=== RECORDED DATA ===
Start of Block

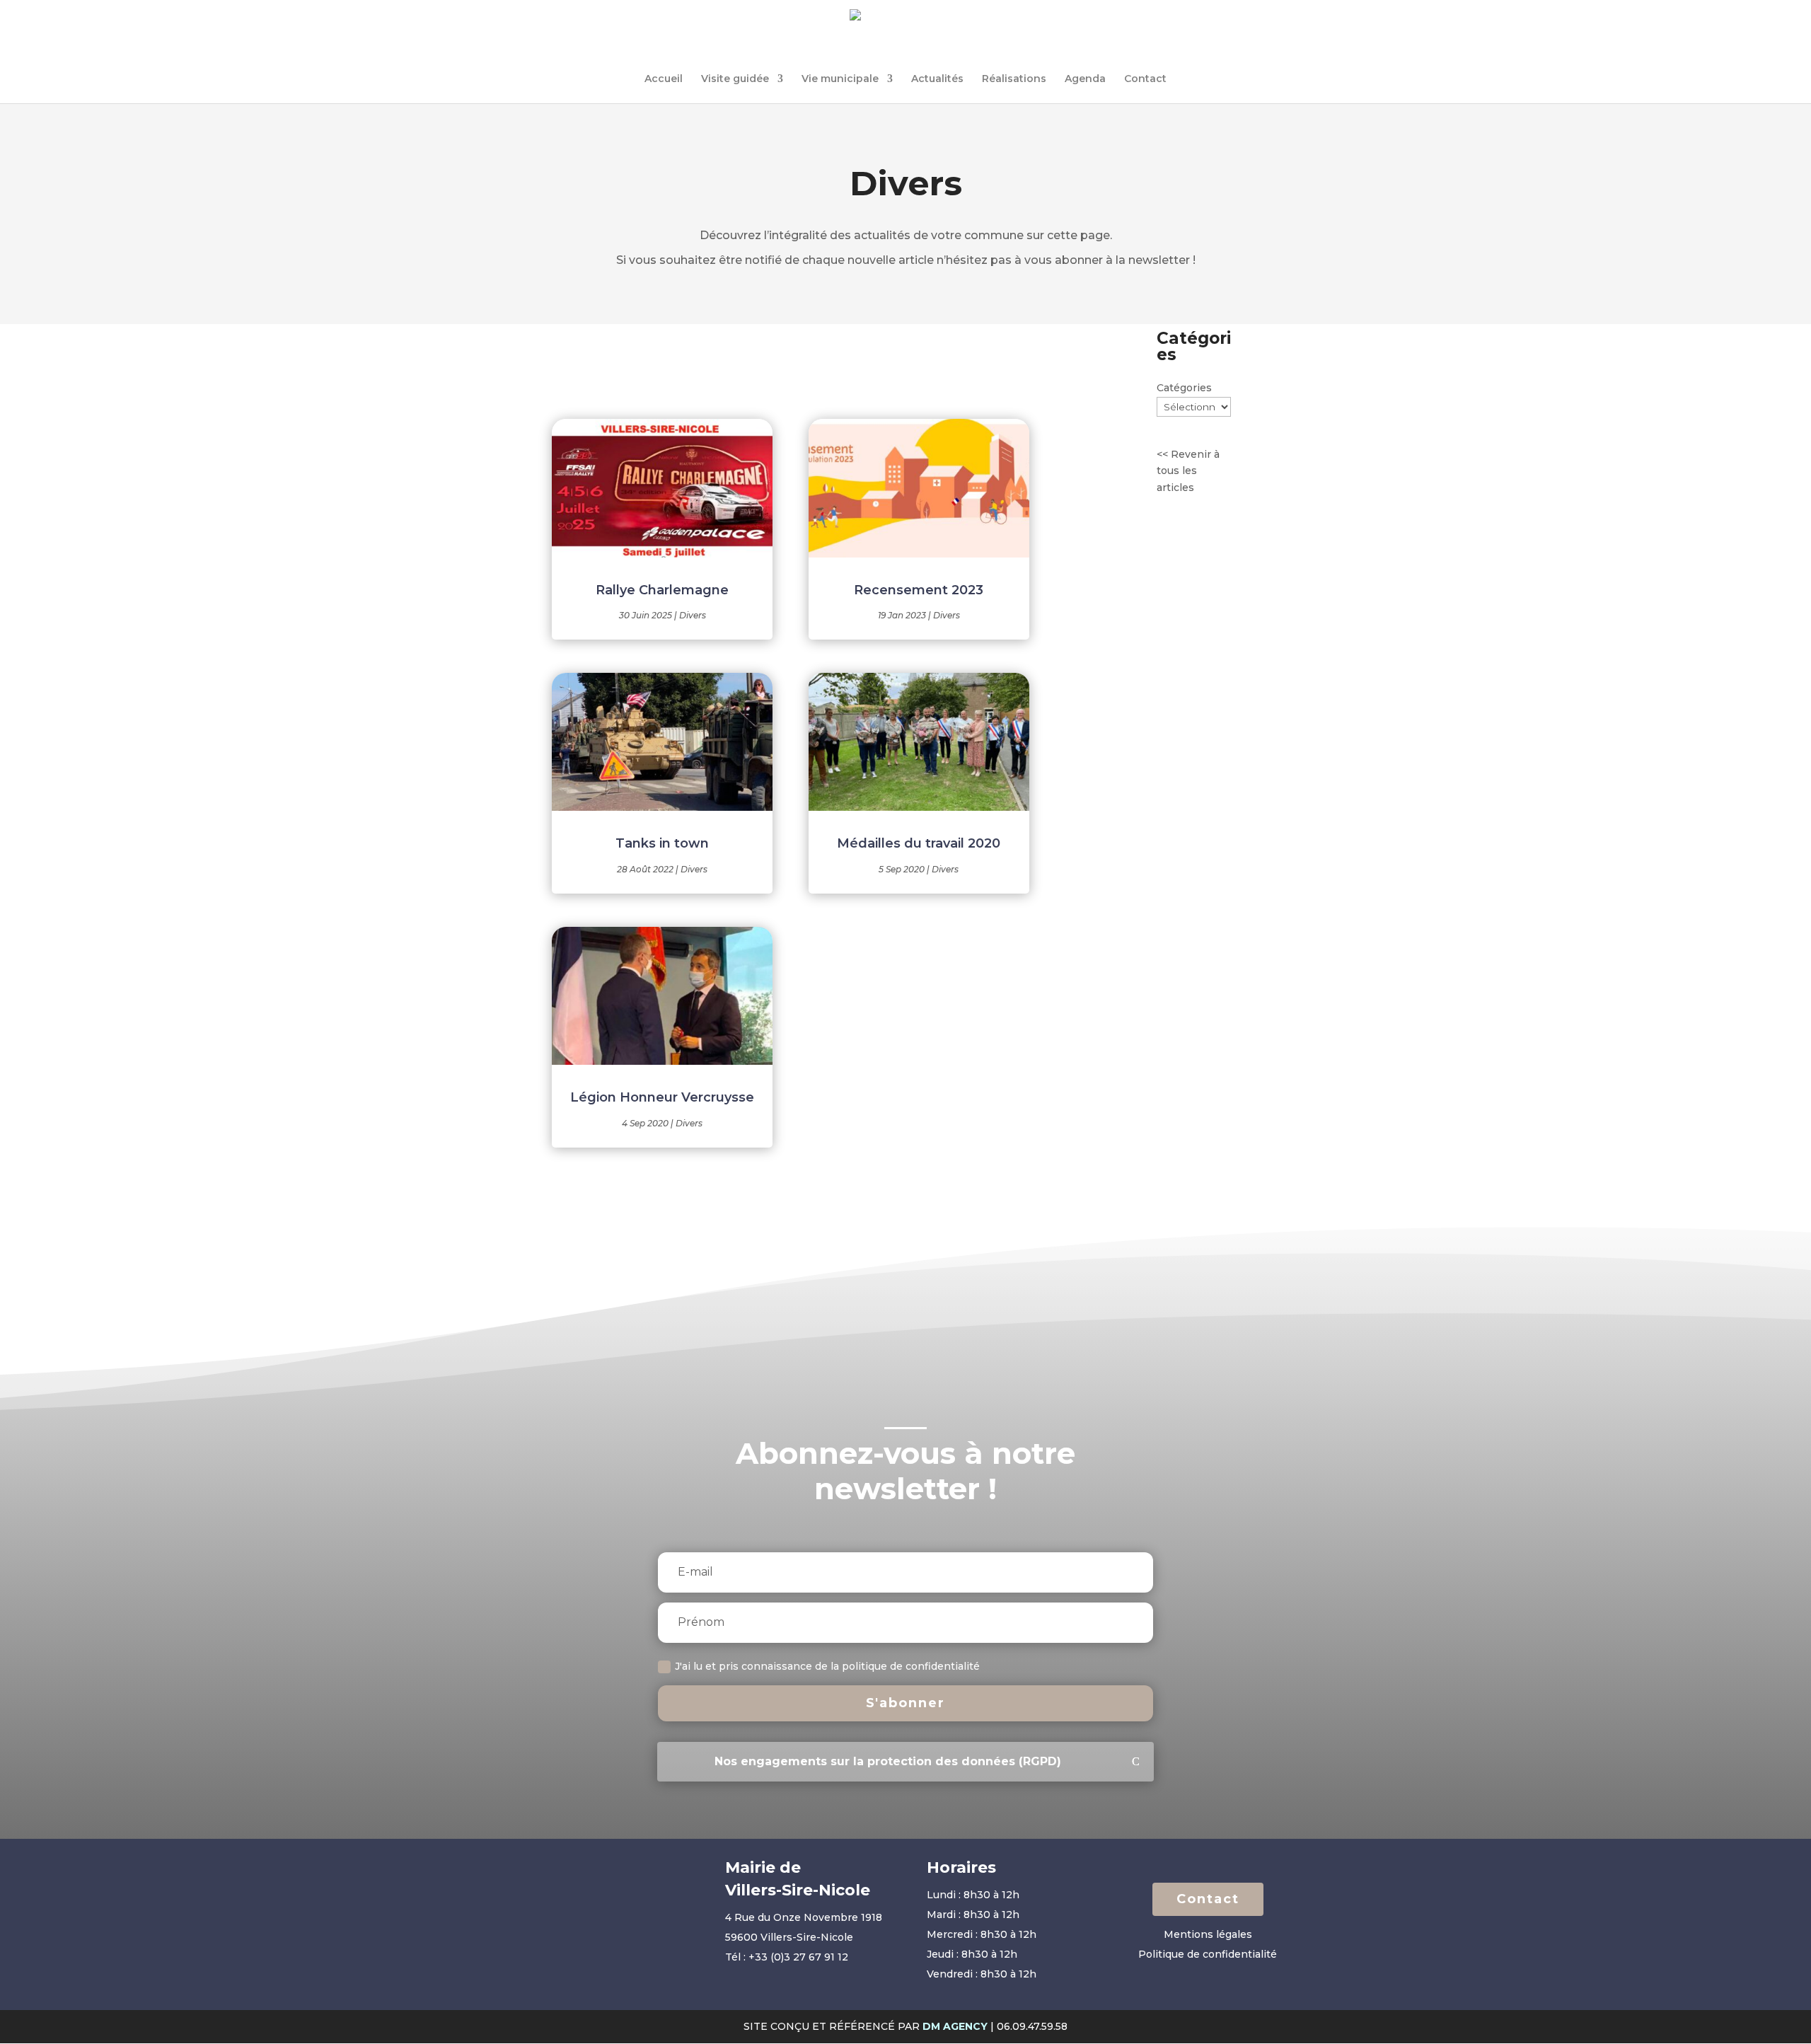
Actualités (937, 79)
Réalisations (1014, 79)
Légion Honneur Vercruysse (662, 1097)
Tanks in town (662, 843)
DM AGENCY (955, 2026)
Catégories (1184, 387)
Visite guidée (735, 79)
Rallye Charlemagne (662, 590)
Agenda (1085, 79)
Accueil (663, 79)
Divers (692, 615)
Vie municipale (840, 79)
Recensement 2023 (918, 590)
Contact (1145, 79)
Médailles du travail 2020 (918, 843)
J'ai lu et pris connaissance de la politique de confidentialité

End of Block

If pictures appear in the data, do not print them; repeat the rest exactly.

Actualités (937, 79)
Réalisations (1014, 79)
Légion Honneur Vercruysse (662, 1097)
Tanks in town (662, 843)
DM AGENCY (955, 2026)
Catégories (1184, 387)
Visite guidée (735, 79)
Rallye Charlemagne (662, 590)
Agenda (1085, 79)
Accueil (663, 79)
Divers (692, 615)
Vie municipale (840, 79)
Recensement 2023 (918, 590)
Contact (1145, 79)
Médailles du travail 2020 (918, 843)
J'ai lu et pris connaissance de la politique de confidentialité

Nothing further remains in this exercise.